Road Trip
Getting off to a weird start.
In Austin, a bona fide medicine man gave me a ride to the airport, Yellow Cab, of course. Only in Austin.
A flight attendant looked at me, “Hey, I know you….”
“Nope, bet you’ve never seen me before,” I replied.
“Coffee, black, riding in the hot tub?”
Busted.
Sister calls me while I’m at the airport, the folks call me, too, all worried that I can’t find my way around West Texas. I figure I know a little more about it than they do.

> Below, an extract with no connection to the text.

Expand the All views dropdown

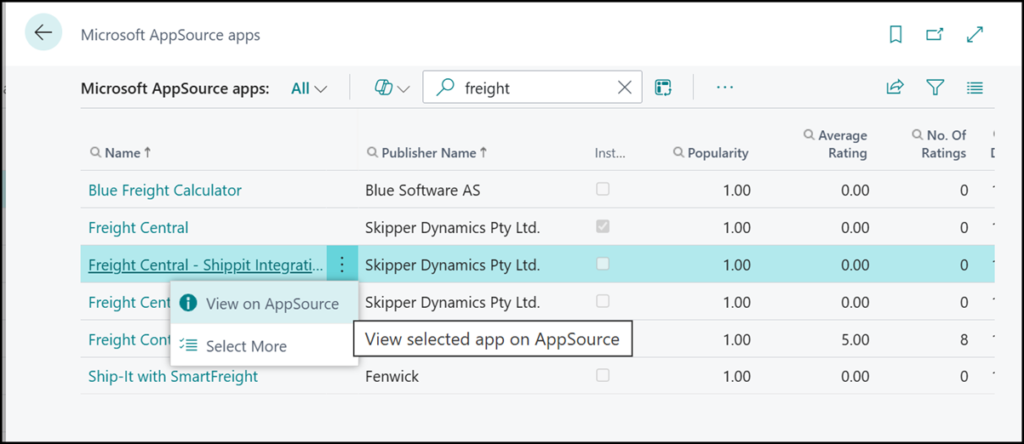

I was reading a purloined Wall Street Journal (I guess it’s not really [u>purloined[/u> if the apartment unit is vacant), looking like dapper business person. Never mind that the paper was a day out of date, I still found it amusing. Especially the article about the company that is losing so much money on the mobile home finance business. Imagine that, 1 out 25 mobile home owners run late on their payments. Just one of those interesting statistics. Or more useless data. Looking around at my friends, though, I can’t imagine that the data is much different from regular mortgages. Deal is, you can’t just back up to a regular “bricks and mortar” house, and tow it off to the used house lot. Not that I know anything about this sort of legal action myself.
Sitting in airports makes me chatty. I’ll be glad to pick up a rent car and fire up the CD player. I burned a copy of Wagner’s Zeigfried, the perfect accompaniment to hours of west Texas highway.